Following the release of the business case, the Northern Suburbs Railway Action group withdrew from the Light Rail Community Advisory Panel due to what Ben Johnston described as a "fundamentally flawed passenger demand analysis" limiting the proposal to Claremont. He also expressed concern that Transport Minister, Nick McKim was backflipping on key election promises by supporting the adaptation.

===Political process===
In 2011, the Tasmanian Government's Infrastructure Australia submission included a $213 million Brooker Highway upgrade wishlist. This was submitted in the absence of any submission for the Northern Suburbs Light Rail, cost at $100 million – less than half the price of the highway upgrades. The government was urged to make a submission for the railway.

With Federal and state elections looming, the Northern Suburbs Railway received tri-partisan support from the major political parties in early 2013. Federal Denison MP, Andrew Wilkie called on the Liberal and Labor parties to each commit $100 million to the project during Parliament. Soon after, The Tasmanian Government announced the creation of a high-powered taskforce to push the case for a light rail link through the city's northern suburbs. Transport Minister Nick McKim stated that he had ordered a new business case for the link, which he wants to put before the Federal Government's funding process by May. However, McKim also said he would be pushing for a Hobart to Glenorchy link, rather than the proposed Hobart to Bridgewater line. He said this was because the route would increase the cost-to-benefit ratio, making it easier to attract critical federal funding. Prominent local businessman, David Walsh even weighed into the debate stating that the proposed light rail should extend beyond Bridgewater and into Gagebrook. Walsh said it took an hour to travel by bus from the far northern suburbs to the CBD, which was too long. He added that his support for the railway was a matter of social justice.

The most recent proposed route pursued by the state government commenced at Mawson Place and ended in close proximity to the Museum of Old & New Art, within the suburb of Berriedale. Proponents of the light rail in 2014 called on the state government to extend the transport corridor to North Hobart.

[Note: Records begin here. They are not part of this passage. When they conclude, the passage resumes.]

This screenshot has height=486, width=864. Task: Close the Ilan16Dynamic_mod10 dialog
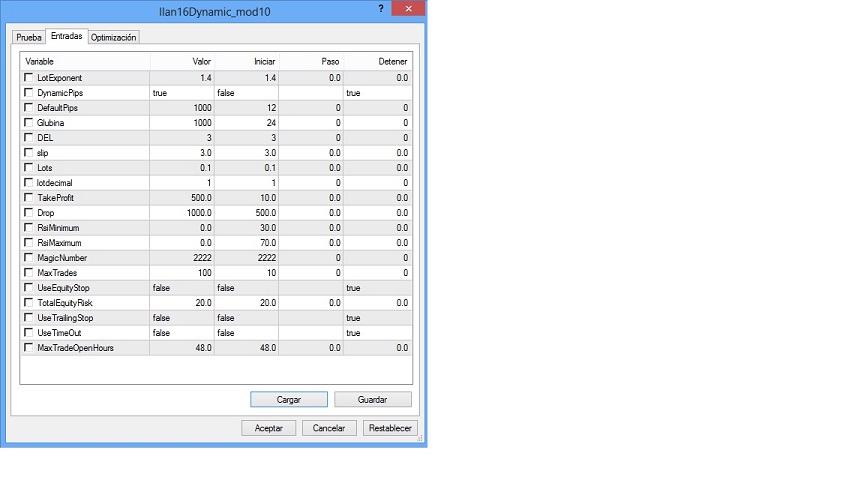(407, 9)
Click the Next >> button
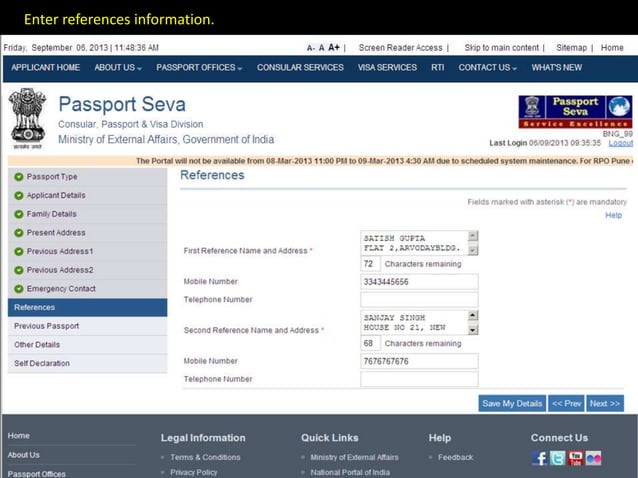This screenshot has height=478, width=638. 605,404
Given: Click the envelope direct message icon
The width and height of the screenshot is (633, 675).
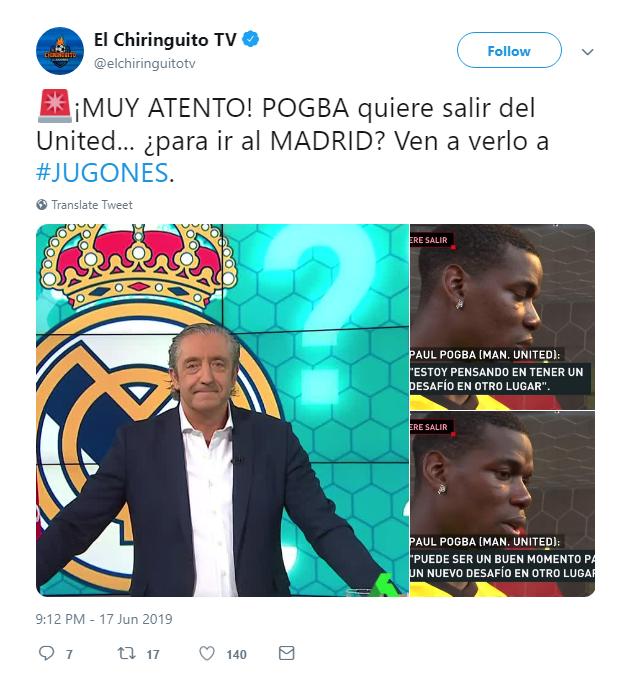Looking at the screenshot, I should (286, 653).
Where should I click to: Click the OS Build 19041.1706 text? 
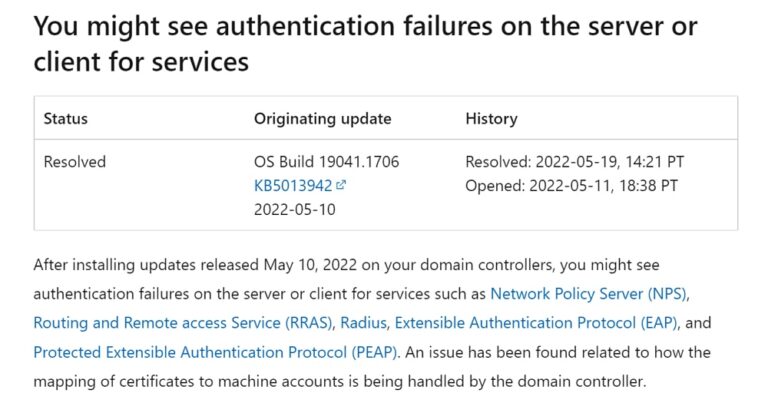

The fate of the light rail is unknown after the feasibility study was scrapped as part of the Abbott government's 2014 Australian federal budget.

In 2018, there were considerations of trackless trams being a part of the light rail concept.

A 2023 stadium proposal reignited conversation about transport options, including the northern suburbs corridor.
A state review of local government areas prompted the City of Hobart Lord Mayor to mention light rail as a potential trade for amalgamation with Glenorchy.